When I compared my wrist to hers in the bus, though, I did not see my bone. What a fat ugly wrist you have, I told myself, squeezing the skin back to see the shape of my bone.
I am 28 now, and I think of that story and feel very sad and angry.
What business does a child have to be worrying about the size of her wrist bone when there are mountains of books to read, tonnes of trees to climb, hundreds of puzzles to solve, heaps of games to play?! Why wasn’t I thinking about those things? Why was I so hyper focused on my wrists? I was clearly built heavier than that girl, both of us beautiful in our own child-like way.

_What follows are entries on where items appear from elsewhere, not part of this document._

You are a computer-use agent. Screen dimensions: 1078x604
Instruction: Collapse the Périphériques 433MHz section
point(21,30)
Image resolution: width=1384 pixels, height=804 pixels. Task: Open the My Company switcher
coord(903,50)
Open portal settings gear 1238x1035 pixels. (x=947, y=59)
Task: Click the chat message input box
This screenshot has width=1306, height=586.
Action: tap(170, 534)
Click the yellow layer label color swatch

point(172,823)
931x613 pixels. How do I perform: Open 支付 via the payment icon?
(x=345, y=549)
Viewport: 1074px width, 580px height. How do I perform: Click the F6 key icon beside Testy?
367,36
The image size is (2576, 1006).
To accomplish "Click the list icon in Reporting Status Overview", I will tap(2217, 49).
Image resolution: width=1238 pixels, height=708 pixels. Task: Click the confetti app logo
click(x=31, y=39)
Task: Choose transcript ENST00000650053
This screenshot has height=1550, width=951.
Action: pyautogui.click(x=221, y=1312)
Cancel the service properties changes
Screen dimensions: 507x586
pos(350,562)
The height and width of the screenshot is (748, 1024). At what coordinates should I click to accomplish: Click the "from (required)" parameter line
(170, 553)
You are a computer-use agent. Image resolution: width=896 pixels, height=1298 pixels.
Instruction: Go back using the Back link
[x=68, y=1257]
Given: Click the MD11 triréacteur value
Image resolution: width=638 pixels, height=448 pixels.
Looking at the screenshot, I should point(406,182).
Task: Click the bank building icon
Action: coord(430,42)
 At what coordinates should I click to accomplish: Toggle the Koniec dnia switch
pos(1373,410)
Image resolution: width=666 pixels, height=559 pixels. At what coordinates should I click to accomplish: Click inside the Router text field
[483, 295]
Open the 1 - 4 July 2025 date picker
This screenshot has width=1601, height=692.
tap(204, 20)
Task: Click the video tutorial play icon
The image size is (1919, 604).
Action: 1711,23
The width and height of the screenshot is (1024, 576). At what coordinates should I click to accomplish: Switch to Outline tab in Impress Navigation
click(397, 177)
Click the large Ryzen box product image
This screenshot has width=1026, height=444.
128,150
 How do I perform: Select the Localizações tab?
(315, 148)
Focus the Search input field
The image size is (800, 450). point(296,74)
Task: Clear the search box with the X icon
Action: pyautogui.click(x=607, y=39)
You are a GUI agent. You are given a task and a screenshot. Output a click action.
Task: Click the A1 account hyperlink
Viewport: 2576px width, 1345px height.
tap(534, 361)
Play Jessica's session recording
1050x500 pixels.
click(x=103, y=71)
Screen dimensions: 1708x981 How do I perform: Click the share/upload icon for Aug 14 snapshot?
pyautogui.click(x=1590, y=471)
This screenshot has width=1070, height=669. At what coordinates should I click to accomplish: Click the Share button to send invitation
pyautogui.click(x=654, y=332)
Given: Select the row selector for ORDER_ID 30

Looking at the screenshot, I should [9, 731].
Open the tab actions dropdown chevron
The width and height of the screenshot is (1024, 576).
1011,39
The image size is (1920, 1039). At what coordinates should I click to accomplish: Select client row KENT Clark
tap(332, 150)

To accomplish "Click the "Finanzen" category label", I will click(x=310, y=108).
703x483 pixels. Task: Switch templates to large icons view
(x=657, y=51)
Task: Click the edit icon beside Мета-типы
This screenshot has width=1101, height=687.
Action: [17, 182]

I think and think and remember girls talking about diets and weight loss and spots and who was fatter than whom and how much everybody weighed. So much shame in a number. We also played games, we tore through corridors and played KINGS and netball and amazing games of hide and seek in the maze-like grounds of our school. Yet when we went back to the classroom and stood in front of the air conditioning, guzzling bottles of ice-cold water, our conversation went back to who was pretty and which hair salon her mother went to.
I see children being mislead, somehow, and I can see how that has clawed its way into adulthood and adult life.
This obsession with appearance.
This lack of adequacy.
I don’t need to say I am grateful we didn’t have phones or social media back then. We all know what children today are subjected to.